Required work: Reproduce the rows below verbatim, starting with the line that contains "coordinates (1066, 562)." and continuing through the final row, both ends included.

Input data:
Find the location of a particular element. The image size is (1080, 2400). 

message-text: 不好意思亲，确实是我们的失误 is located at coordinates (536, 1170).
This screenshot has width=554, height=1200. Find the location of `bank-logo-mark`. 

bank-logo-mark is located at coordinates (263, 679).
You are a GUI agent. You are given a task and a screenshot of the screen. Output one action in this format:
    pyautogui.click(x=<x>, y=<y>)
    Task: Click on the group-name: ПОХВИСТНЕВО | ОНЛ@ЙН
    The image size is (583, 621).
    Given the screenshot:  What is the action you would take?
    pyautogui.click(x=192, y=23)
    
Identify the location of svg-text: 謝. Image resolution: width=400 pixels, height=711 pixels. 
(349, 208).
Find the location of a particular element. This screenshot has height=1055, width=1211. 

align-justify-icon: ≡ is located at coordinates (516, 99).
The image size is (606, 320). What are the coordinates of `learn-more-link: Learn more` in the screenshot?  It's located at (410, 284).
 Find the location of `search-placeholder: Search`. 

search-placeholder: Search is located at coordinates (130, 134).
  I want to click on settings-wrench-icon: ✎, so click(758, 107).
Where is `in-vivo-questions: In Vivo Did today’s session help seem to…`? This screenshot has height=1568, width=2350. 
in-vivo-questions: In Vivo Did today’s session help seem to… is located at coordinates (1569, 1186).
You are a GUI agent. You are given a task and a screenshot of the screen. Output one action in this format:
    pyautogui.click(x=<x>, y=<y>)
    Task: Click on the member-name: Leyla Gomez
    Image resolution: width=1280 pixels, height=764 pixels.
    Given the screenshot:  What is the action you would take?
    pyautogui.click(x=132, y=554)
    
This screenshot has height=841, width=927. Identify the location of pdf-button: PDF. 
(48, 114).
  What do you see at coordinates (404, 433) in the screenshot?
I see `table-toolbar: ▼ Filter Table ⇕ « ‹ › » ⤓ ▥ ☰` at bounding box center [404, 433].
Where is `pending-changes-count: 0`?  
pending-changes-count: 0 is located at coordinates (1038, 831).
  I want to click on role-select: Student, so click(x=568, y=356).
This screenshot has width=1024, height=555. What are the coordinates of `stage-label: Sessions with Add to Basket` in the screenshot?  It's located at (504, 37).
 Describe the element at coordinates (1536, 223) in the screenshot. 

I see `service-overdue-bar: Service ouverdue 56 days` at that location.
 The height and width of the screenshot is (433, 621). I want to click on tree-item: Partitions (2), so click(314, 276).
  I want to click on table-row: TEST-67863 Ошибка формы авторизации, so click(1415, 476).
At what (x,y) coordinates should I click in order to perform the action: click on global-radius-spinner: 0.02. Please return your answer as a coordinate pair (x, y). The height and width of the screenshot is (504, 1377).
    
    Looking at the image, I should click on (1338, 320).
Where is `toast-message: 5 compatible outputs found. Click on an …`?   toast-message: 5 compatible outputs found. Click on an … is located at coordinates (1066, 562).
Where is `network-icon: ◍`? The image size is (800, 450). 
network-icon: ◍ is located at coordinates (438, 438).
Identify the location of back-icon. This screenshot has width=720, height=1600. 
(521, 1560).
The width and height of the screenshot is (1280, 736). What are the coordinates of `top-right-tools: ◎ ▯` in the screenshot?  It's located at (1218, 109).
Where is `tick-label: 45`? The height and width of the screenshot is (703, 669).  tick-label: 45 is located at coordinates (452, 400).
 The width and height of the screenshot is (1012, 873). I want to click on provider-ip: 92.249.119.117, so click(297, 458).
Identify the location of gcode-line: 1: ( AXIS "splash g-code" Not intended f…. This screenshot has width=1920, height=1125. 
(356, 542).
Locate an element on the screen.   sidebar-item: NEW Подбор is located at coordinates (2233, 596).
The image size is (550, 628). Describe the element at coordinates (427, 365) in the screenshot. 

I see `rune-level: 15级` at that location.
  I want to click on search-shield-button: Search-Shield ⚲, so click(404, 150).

Exercise result:
Where is `toast-message: 5 compatible outputs found. Click on an …`?   toast-message: 5 compatible outputs found. Click on an … is located at coordinates (1066, 562).
Where is `network-icon: ◍`? The image size is (800, 450). 
network-icon: ◍ is located at coordinates (438, 438).
Identify the location of back-icon. This screenshot has width=720, height=1600. 
(521, 1560).
The width and height of the screenshot is (1280, 736). What are the coordinates of `top-right-tools: ◎ ▯` in the screenshot?  It's located at (1218, 109).
Where is `tick-label: 45`? The height and width of the screenshot is (703, 669).  tick-label: 45 is located at coordinates (452, 400).
 The width and height of the screenshot is (1012, 873). I want to click on provider-ip: 92.249.119.117, so click(297, 458).
Identify the location of gcode-line: 1: ( AXIS "splash g-code" Not intended f…. This screenshot has width=1920, height=1125. 
(356, 542).
Locate an element on the screen.   sidebar-item: NEW Подбор is located at coordinates (2233, 596).
The image size is (550, 628). Describe the element at coordinates (427, 365) in the screenshot. 

I see `rune-level: 15级` at that location.
  I want to click on search-shield-button: Search-Shield ⚲, so click(404, 150).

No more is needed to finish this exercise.